China has signed a security deal with the Solomon Islands just days ahead of a visit by US government officials to the South Pacific country, exacerbating western fears over Beijing’s growing influence in the region.

Wang Yi, Chinese foreign minister, and his Solomon Islands counterpart Jeremiah Manele signed the deal “in recent days”, China’s foreign ministry said on Tuesday.

The announcement came just hours after the White House confirmed that Kurt Campbell, its top Asia official, and Daniel Kritenbrink, assistant secretary of state for east Asian and Pacific affairs, would visit the Solomon Islands this week.

The visit, first reported by the Financial Times this month, follows concerns in Washington, as well as in Australia and New Zealand, countries that traditionally have close co-operation with South Pacific nations, over Chinese moves to step up its military presence in the region.

Beijing has claimed the security deal does not have a military element. But according to a draft document leaked last month by Solomon Island opposition politicians, the pact could allow China to send police, paramilitary forces and soldiers to the country and have naval ships stop in its ports for resupply and crew transfers.

US officials have said the agreement appeared to leave the door open for China to send military forces to the islands, and expressed concern that such deployments could raise tension if done in a non-transparent manner.

It is unclear whether any changes were made to the text of the agreement before it was signed as neither China nor the Solomon Islands have published the final deal.

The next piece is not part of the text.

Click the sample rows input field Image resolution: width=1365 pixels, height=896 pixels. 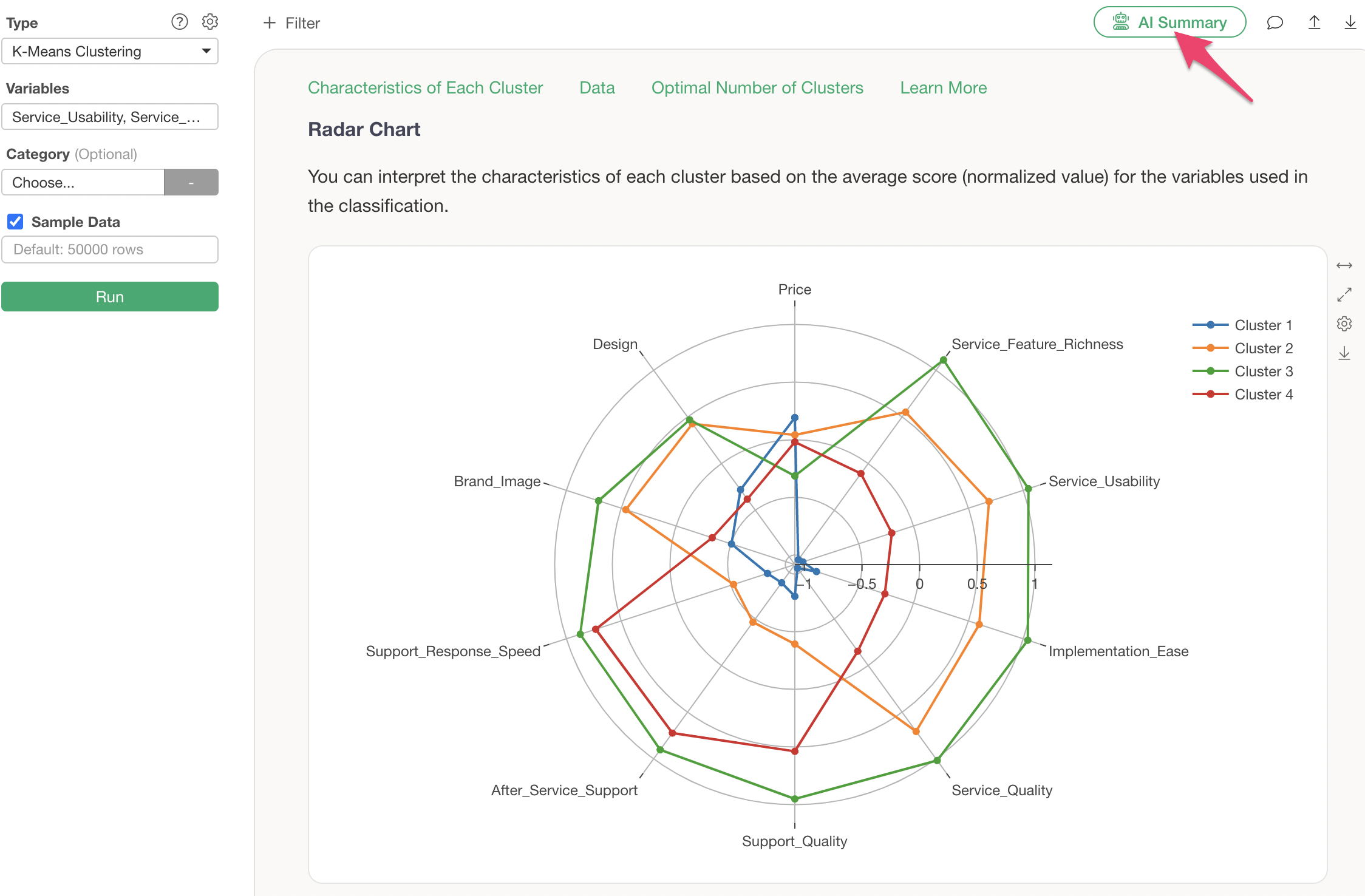click(110, 249)
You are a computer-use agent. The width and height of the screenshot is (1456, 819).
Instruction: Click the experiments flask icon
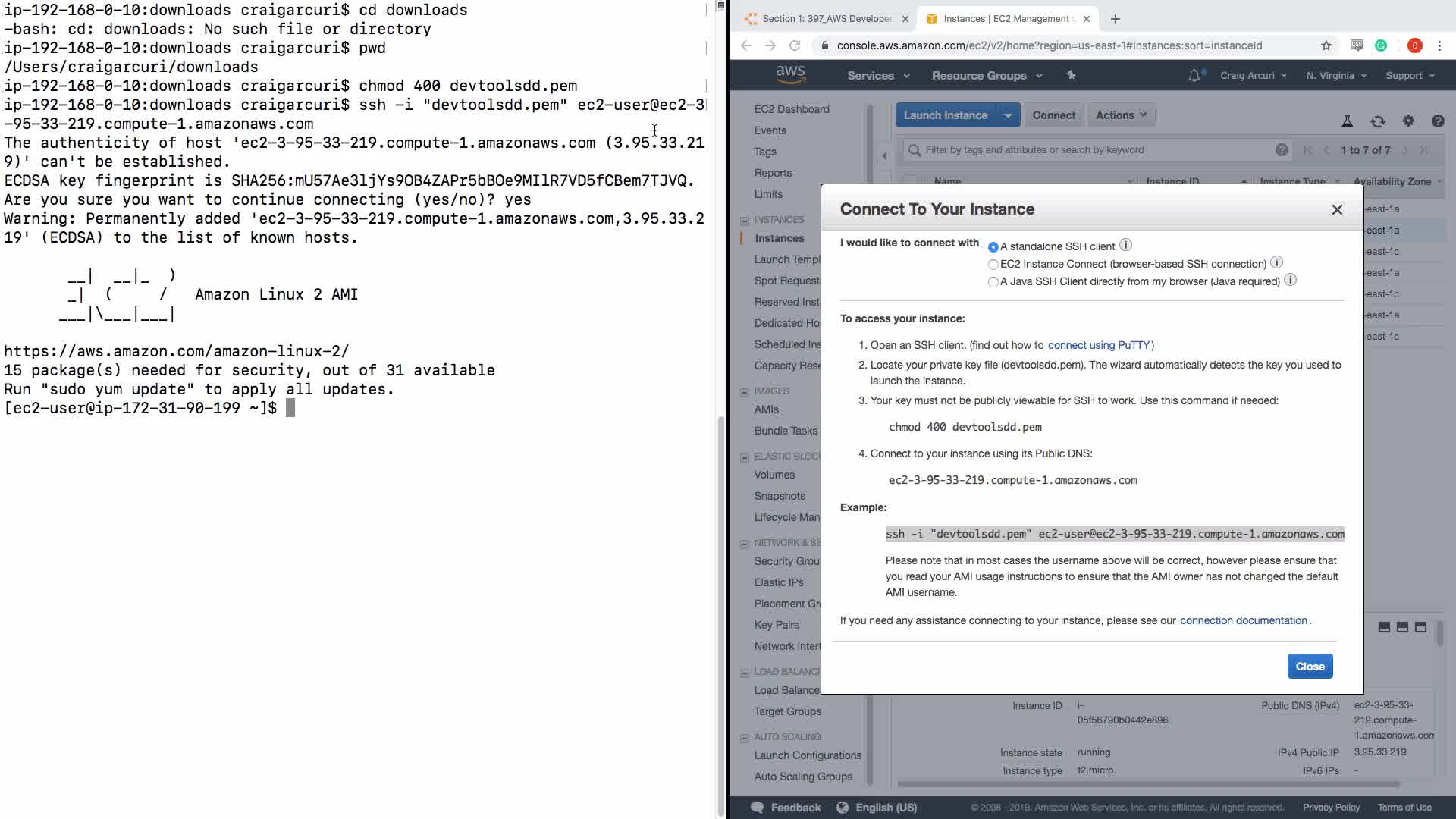pyautogui.click(x=1348, y=121)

The Solomon Islands has had a security deal with Australia since 2003 when Canberra began a 14-year peace mission in response to ethnic riots that ended in 2017. When fresh unrest erupted in the capital Honiara late last year, Australia, New Zealand and Papua New Guinea sent forces to support local police at the request of the Solomon Islands. But soon after, China sent police to train local riot control forces for the first time.

That mission and the new security agreement are part of a wider Chinese push to step up political, economic and security ties with South Pacific countries that, while small and mostly impoverished, control huge areas of ocean. In 2019, Beijing took up diplomatic relations with the Solomon Islands and with Kiribati, both of which had previously recognized Taiwan.

The region has been recognized as highly strategic since before the second world war. Gaining a foothold in certain of its territories could allow China to spy on US forces based in Hawaii and Guam. Others could allow China’s forces to move closer to important sea lines of communication linking Australia with the US.

Australia said on Tuesday that it was “deeply disappointed” by the security deal, including the “lack of transparency” and “potential to undermine stability” in the region. In a statement Canberra also welcomed what it said was a commitment from Manele that the Solomon Islands would “never be used for military bases or other military institutions of foreign powers”.